You can store your license on the drive. No dongle needed.


----------



## I like music (Feb 14, 2020)

kitekrazy said:


> You can store your license on the drive. No dongle needed.


Ah yes! Sorry, what I meant was that if my laptop jacks up then there would be no way for me to deactivate the licenses from my machine. Means I may lose my licenses permanently, so I wondered if I should bite the bullet and put them on a dongle...


----------



## kitekrazy (Feb 14, 2020)

I like music said:


> Ah yes! Sorry, what I meant was that if my laptop jacks up then there would be no way for me to deactivate the licenses from my machine. Means I may lose my licenses permanently, so I wondered if I should bite the bullet and put them on a dongle...



iLok I do believe is more forgiving in this area unlike VSL.


----------



## Mike Fox (Feb 14, 2020)

I was playing with HS last night, and A/B'd them with some more recent string libraries (Afflatus, SSS, CSS, etc.), and the conclusion I came to was that HS still easily holds its own. They did something right with that library.

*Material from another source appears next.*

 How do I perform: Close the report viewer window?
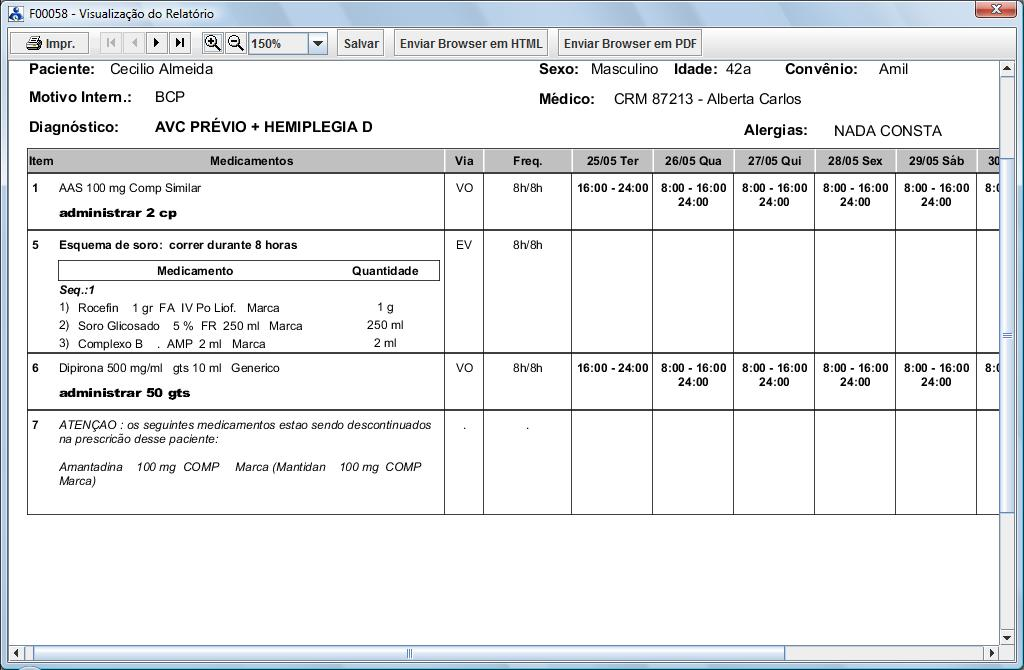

I only have the Gold version too, and I bet the extra mics are totally worth it!


----------



## EwigWanderer (Feb 14, 2020)

I went ahead and upgraded from gold to diamond. Strings and brass. Also bought percussions. Main reason was the ability to download.


----------



## ProfoundSilence (Feb 14, 2020)

Mike Fox said:


> I was playing with HS last night, and A/B'd them with some more recent string libraries (Afflatus, SSS, CSS, etc.), and the conclusion I came to was that HS still easily holds its own. They did something right with that library.
> 
> I only have the Gold version too, and I bet the extra mics are totally worth it!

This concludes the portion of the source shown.